Shareholders Agreements - Reap what you sow – Dukesons Business Law – Company Lawyer – Contract Lawyer - Business Lawyer

September 2020

This Blog isn't legal advice – if you need legal advice on any business law or commercial law issue, please contact me. I'm business lawyer (commercial lawyer) in Auckland who provides advice on a wide range of business law issues including company law and contract law.

A recent case illustrates the point that the effectiveness or usefulness of a Shareholders Agreement will depend on the time and effort that’s put into it. That’s a point that I’ve made in several blogs on my website about Shareholders Agreements and in seminars that I’ve given to lawyers. In the case, the majority shareholders were more or less held to ransom by minority shareholders, which the court held was legitimate in the circumstances.

There are many issues that should be considered when entering into a Shareholders Agreement. Often, there’s more than one way to deal with an issue. Clients are often unwilling to invest time and money to ensure that their Shareholders Agreement will meet their needs. In that case, they can’t complain if they run into difficulties that could’ve been prevented.

In Dold v Murphy [2020] NZCA 313, the majority shareholders had a buyer who wanted to buy all of the shares in the company but a minority shareholder (6.2% of the shares) wouldn’t agree to sell their shares unless they were paid a premium. Ultimately, the majority bought out the minority shareholder at a premium and then one of the majority shareholders sued the minority shareholder to recover the premium.
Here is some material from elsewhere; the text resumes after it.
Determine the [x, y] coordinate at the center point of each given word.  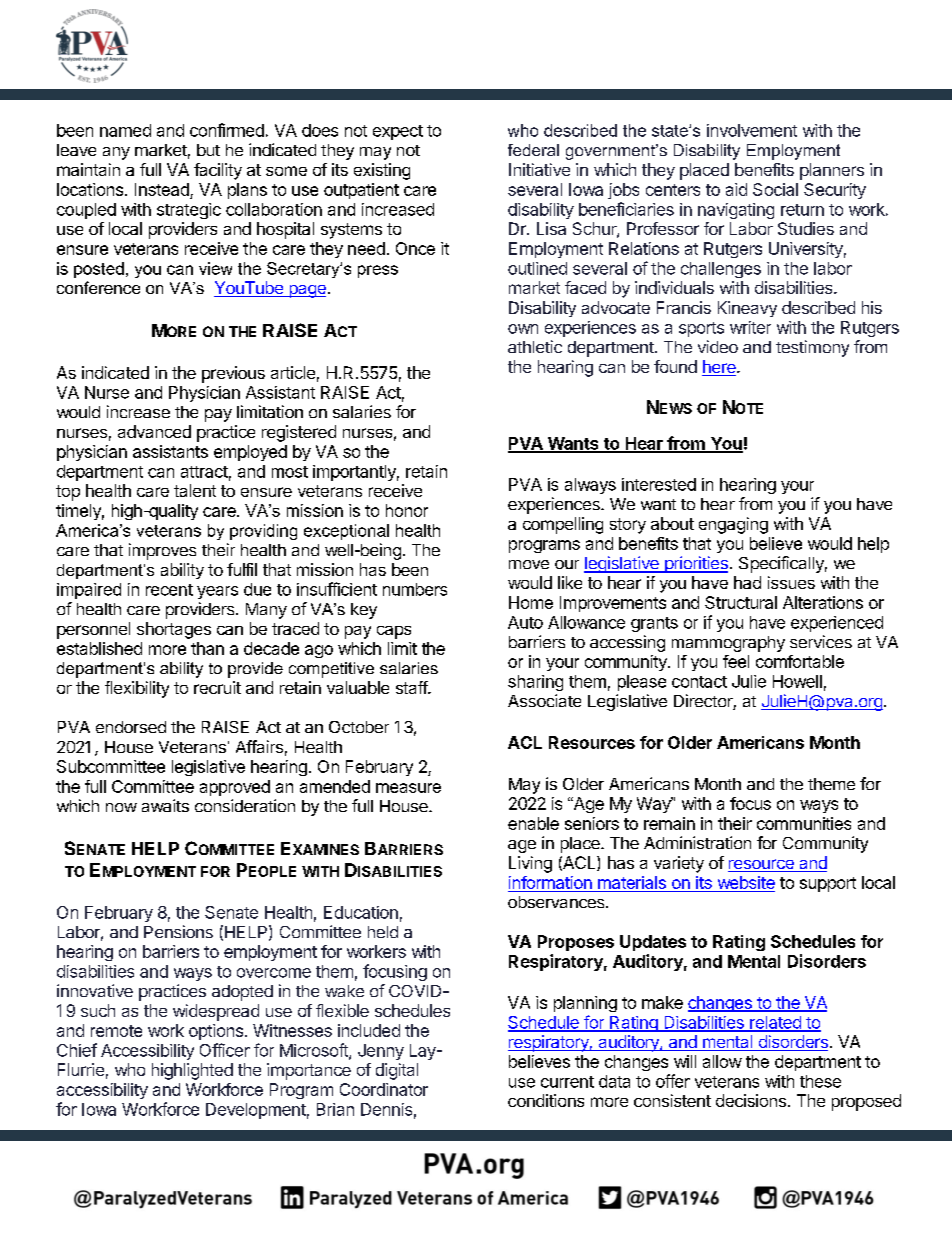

Allegations that the minority shareholder had breached various provisions of the Shareholders Agreement, had owed and breached fiduciary obligations to the other shareholders, and had exerted unlawful economic distress on the other shareholders all failed.

The Shareholders Agreement could have given drag along rights to the majority, but didn’t.

As noted above, there are many issues that should at least be considered when preparing a Shareholders Agreement. The lawyer’s role is to inform their client about the issues. The parties need to know what the issues are and what options there are for dealing with them – how else can they decide what will work for them in their contract? A standard template (as in, “just fill in the gaps”) won’t cut the mustard.

Ultimately, as in many things, you get what you pay for. A lazy agreement may not be much better than having no agreement at all.